Records shown
↓↓↓

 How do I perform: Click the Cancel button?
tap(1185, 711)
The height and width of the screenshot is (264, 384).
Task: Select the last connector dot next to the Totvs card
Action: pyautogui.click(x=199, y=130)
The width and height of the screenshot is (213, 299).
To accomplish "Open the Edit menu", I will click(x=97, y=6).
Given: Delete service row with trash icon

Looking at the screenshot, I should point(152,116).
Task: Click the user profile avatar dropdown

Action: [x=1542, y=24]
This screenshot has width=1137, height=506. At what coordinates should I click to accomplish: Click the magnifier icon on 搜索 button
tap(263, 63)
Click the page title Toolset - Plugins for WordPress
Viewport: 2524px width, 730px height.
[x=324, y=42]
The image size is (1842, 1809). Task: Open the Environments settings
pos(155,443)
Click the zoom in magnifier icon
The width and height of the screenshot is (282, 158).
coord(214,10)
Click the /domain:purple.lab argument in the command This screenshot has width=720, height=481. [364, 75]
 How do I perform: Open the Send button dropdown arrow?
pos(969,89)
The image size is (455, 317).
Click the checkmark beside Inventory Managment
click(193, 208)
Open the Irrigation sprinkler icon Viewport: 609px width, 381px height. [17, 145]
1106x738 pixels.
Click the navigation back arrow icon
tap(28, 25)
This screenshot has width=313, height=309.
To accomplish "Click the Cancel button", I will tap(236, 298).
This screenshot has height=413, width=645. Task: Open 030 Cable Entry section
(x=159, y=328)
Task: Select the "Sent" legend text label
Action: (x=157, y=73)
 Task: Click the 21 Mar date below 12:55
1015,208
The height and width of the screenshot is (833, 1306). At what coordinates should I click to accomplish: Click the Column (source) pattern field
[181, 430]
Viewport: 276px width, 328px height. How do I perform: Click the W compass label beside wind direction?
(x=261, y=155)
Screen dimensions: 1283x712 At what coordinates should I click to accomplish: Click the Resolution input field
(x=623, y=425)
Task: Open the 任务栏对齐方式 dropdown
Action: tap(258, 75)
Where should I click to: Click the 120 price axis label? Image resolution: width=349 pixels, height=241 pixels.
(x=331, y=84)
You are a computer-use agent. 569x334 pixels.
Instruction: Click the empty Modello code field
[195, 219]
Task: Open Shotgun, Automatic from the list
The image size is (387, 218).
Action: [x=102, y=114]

↑↑↑

What to produce
In the records above, retype exactly the lines from the one with "Instruction: Click the" through the last one.

Answer
Instruction: Click the empty Modello code field
[195, 219]
Task: Open Shotgun, Automatic from the list
The image size is (387, 218).
Action: [x=102, y=114]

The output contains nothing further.